File.24マイクロ秒でみる衝撃波の世界

衝撃波とは、音波よりも速く進む圧力の波のことだ。超音速飛行機や隕石、宇宙から帰還するスペースシャトルなどによるものが有名だろう。
超音速機のように音速を超える物体の移動によってつくられ、急激な高圧、高密度、高温の波として伝わる。
超音速機では騒音を引き起こすなど問題視されることもあるが、一方で積極的な利用も行われている。
例えば開腹手術をせずに体内にある結石を取り除く方法として、体の外から衝撃波を結石に当てて破砕する治療が確立法されている。
現在、大谷先生が医学部と協力しながら取り組む研究の一つが、衝撃波の体内における伝播メカニズムの解明だ。
爆発現象においては、発生する衝撃波が人体内部でダメージを与える。
生体の内部は各部位によって物性が違うため、波の進むスピードや反射、透過の仕方も様々で伝播は複雑になる。

ピクセル座標グラウンディングデータ

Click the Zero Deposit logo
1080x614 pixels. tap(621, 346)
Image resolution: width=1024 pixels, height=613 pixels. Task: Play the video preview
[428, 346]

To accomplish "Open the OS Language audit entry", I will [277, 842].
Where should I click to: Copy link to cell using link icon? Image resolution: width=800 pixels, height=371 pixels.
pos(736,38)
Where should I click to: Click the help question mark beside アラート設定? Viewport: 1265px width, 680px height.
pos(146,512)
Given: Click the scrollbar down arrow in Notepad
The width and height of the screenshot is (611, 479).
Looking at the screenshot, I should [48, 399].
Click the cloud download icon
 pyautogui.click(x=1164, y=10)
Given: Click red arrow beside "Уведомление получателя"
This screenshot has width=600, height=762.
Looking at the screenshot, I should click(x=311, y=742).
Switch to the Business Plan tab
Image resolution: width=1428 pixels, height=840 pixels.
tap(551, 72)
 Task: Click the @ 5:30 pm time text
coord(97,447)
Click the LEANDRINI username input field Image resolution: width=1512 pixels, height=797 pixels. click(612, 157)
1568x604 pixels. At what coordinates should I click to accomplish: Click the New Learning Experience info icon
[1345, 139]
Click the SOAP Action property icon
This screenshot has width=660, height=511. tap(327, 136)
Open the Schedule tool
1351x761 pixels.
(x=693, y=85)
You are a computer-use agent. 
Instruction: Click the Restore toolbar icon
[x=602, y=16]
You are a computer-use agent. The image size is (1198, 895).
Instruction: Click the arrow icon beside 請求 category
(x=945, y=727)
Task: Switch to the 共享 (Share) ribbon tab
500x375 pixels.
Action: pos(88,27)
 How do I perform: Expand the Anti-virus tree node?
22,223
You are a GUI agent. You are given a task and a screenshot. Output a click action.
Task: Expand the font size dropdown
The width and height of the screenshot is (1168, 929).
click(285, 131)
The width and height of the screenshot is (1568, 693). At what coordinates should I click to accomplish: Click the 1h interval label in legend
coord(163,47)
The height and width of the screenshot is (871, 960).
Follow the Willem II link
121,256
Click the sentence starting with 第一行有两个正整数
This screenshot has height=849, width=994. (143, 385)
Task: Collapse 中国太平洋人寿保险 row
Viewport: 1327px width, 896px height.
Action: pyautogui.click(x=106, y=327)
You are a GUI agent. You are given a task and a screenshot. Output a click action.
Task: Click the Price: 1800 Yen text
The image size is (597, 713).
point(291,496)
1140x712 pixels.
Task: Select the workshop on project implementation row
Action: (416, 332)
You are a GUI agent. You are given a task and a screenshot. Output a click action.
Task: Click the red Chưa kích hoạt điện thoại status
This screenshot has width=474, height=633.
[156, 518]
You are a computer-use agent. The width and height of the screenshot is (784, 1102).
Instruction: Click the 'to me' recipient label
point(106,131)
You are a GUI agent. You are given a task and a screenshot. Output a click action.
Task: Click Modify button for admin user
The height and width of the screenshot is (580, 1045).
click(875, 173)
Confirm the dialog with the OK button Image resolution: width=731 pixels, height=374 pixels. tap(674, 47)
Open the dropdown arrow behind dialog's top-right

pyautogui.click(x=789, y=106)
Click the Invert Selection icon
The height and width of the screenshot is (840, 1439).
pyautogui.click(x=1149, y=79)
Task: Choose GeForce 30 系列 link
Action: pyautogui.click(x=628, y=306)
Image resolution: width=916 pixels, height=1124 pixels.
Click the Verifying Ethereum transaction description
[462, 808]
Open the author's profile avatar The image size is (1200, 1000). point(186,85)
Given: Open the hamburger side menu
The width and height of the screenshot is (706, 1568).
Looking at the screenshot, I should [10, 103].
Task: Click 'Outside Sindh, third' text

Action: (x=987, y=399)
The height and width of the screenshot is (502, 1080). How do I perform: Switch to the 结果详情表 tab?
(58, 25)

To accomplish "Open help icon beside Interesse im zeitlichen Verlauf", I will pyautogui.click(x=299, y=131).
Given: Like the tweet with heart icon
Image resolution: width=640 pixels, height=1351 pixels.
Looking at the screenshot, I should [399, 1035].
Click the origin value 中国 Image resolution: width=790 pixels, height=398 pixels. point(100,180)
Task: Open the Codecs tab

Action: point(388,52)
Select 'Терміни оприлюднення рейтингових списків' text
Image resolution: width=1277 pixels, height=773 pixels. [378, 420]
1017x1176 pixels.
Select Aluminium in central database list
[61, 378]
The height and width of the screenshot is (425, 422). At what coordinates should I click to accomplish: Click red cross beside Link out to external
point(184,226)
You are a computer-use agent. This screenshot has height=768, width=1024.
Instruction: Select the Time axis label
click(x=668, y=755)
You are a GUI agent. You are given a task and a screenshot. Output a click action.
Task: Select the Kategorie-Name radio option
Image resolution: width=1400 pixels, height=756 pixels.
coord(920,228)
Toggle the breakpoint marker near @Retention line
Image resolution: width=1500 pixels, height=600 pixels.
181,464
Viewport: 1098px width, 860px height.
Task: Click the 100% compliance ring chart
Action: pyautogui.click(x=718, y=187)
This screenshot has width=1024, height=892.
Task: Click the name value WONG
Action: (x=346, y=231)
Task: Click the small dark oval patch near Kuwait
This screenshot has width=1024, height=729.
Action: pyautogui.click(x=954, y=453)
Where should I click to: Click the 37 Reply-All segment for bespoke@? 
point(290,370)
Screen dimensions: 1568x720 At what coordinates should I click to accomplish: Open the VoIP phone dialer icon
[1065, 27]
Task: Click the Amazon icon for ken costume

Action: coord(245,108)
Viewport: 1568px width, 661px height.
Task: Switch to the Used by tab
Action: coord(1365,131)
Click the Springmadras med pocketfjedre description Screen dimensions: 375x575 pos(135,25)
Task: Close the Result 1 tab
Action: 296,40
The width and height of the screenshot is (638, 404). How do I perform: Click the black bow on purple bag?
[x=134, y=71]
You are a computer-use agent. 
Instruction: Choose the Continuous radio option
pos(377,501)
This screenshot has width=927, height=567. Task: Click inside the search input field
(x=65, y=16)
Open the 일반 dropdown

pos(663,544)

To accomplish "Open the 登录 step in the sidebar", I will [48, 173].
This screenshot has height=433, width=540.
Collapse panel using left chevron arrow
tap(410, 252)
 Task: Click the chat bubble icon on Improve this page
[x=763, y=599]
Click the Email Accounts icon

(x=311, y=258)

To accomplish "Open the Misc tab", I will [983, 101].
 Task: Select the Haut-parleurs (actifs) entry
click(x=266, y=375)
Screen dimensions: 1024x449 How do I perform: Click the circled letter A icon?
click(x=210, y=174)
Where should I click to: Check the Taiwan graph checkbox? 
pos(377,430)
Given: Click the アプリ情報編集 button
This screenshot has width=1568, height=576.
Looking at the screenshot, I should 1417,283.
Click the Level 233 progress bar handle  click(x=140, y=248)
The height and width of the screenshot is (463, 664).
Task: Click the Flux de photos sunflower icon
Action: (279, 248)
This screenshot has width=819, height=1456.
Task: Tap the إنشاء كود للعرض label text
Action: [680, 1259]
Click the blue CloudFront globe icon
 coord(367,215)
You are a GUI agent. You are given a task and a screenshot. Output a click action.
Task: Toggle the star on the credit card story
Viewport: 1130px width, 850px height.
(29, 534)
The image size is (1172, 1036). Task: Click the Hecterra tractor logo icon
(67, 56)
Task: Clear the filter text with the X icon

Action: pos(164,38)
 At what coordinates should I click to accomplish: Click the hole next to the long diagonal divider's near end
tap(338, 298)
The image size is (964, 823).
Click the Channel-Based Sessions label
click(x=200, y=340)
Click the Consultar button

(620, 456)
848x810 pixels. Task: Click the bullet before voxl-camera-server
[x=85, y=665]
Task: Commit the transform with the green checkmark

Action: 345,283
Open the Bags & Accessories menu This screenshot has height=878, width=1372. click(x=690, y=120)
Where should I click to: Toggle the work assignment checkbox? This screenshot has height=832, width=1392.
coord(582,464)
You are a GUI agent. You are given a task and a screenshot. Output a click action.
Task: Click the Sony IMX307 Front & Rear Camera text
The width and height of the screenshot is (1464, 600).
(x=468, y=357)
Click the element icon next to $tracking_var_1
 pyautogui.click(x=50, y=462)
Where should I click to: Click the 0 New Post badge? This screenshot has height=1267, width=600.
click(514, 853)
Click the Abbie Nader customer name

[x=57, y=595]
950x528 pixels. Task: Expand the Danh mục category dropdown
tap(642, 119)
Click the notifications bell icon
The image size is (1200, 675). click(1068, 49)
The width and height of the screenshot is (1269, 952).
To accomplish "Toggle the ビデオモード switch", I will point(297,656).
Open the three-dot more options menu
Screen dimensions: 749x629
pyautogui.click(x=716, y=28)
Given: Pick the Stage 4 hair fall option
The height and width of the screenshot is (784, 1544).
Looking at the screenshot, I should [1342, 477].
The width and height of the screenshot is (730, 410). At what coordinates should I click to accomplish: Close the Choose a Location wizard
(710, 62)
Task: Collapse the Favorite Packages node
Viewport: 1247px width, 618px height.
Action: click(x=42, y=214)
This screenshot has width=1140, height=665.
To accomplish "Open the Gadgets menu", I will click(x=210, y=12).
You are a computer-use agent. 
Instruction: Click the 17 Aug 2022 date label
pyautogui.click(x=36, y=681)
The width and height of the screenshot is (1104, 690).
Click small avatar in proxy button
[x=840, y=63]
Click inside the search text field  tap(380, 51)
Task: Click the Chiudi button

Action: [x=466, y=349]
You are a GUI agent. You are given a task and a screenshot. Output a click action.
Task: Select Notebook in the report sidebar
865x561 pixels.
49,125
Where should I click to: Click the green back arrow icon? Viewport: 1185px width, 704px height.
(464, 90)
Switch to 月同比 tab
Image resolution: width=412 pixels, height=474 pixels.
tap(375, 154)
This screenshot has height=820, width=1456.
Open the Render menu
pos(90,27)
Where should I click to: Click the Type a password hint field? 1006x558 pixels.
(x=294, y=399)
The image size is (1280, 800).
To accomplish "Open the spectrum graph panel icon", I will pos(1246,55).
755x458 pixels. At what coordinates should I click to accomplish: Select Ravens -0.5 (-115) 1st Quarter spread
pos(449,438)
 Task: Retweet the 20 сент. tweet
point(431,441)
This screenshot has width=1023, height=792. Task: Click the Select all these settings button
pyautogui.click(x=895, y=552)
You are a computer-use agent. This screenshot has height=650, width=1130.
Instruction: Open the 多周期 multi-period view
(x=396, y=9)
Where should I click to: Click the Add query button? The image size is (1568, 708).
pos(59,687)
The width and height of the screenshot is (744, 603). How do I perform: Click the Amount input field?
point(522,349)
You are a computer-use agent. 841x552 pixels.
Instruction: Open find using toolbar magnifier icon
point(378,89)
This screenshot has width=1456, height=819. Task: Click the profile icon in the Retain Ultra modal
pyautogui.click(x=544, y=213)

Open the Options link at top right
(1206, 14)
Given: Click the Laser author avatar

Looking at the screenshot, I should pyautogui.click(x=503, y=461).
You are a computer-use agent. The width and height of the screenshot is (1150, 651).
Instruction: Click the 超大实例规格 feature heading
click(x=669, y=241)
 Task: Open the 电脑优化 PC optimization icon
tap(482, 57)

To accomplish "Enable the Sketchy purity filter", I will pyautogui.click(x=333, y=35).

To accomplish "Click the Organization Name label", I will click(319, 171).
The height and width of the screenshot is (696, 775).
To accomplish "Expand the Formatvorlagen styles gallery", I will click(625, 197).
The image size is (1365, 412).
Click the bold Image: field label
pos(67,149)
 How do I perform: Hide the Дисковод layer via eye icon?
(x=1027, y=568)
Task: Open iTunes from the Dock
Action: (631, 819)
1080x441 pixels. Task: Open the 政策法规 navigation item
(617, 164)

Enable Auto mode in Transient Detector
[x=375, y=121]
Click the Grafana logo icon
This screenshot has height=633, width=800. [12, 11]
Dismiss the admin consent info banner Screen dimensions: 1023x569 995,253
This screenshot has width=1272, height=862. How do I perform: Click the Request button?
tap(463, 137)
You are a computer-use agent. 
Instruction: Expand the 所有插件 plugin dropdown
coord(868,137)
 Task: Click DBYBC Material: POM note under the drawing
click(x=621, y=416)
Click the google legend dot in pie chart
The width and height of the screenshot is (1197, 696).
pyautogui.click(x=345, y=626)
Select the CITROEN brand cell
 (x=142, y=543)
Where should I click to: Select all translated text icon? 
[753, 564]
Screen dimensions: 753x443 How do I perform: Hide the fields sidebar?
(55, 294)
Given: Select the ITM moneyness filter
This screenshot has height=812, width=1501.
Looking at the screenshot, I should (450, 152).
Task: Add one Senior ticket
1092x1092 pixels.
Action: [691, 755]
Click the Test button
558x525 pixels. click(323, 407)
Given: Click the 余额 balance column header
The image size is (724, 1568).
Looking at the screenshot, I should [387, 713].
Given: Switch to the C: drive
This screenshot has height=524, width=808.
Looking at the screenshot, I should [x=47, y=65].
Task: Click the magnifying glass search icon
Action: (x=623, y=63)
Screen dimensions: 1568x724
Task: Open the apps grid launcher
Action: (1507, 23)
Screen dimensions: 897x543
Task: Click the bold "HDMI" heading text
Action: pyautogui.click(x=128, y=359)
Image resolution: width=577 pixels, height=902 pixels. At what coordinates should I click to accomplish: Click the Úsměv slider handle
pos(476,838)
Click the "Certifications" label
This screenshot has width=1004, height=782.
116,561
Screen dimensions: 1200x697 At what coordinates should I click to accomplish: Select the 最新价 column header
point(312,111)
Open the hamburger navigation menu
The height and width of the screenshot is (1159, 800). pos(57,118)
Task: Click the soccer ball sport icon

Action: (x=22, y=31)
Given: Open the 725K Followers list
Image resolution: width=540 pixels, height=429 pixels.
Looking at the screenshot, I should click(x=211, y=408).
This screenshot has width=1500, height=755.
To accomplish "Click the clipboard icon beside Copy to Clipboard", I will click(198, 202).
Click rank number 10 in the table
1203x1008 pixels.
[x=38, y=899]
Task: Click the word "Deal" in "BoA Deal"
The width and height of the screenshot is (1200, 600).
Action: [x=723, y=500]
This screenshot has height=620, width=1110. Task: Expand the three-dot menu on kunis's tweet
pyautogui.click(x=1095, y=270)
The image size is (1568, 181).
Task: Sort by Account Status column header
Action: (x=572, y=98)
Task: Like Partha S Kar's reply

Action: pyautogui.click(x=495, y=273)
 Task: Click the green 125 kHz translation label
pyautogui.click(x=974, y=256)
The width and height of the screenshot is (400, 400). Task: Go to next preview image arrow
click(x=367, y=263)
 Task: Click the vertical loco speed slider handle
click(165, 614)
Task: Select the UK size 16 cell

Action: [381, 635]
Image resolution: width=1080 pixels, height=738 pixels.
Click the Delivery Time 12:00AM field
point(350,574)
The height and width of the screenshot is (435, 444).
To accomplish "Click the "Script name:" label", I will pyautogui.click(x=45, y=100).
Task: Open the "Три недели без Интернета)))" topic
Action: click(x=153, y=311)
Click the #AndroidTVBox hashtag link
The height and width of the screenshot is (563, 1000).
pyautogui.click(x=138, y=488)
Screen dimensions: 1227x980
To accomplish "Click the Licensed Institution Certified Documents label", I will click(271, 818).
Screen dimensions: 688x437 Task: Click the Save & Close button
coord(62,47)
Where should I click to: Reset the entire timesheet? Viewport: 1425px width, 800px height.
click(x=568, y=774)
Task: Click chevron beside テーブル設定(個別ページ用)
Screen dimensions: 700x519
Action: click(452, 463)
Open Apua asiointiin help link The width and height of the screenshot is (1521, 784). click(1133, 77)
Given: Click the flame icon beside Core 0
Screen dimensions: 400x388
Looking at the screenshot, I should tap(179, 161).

- _練習問題_:
1. 衝撃波についての本文をもとに、次の各問いに答えてください。
(a) 衝撃波とはどのような波だと説明されていますか。
(b) 衝撃波を積極的に利用する例として、どのような治療が挙げられていますか。
(c) 生体の内部で衝撃波の伝播が複雑になるのはなぜだと述べられていますか。
2. 衝撃波についての本文を、最後の文の後から書き継いでください。
これらの記録は、本文とは別の出典から取られたものです。

- _解答一覧_:
1.
(a) 音波よりも速く進む圧力の波です。
(b) 開腹手術をせずに体内の結石を取り除くため、体の外から衝撃波を結石に当てて破砕する治療です。
(c) 生体の内部は部位ごとに物性が違うため、波の進むスピードや反射、透過の仕方が様々になるからです。

2.
そこで先生は頭部のモデルを作り、内部における衝撃波の挙動を実験によって調べている。
観察の原理は暑い日の陽炎と同じで、空気の密度の揺らぎを撮影する。
ただし「衝撃波はマイクロ秒(100万分の1秒)の単位で考える世界です」(大谷先生)。
とくに波は、人体の主成分である水中において、空気中の4倍以上の速度で進む。
そのため観察が難しく、空気中の衝撃波ほど研究は進んでいない。
「衝撃波は実はあらゆる流体現象に伴って発生する現象です」と大谷先生はいう。
伝播のメカニズムの研究が進めば、爆発に対する防護だけでなく、さまざまな応用につながるかもしれない。

衝撃波の研究装置は基本的に大掛かりで、それぞれの目的を持った設備が各地にあります。 そのため出張も多いとのこと。写真は流体科学研究所 衝撃波関連施設でトロンボーンの衝撃波を撮影したものです。 楽器によって生じる衝撃波を動画で撮影したのは、この時が世界で初めてだったそうです。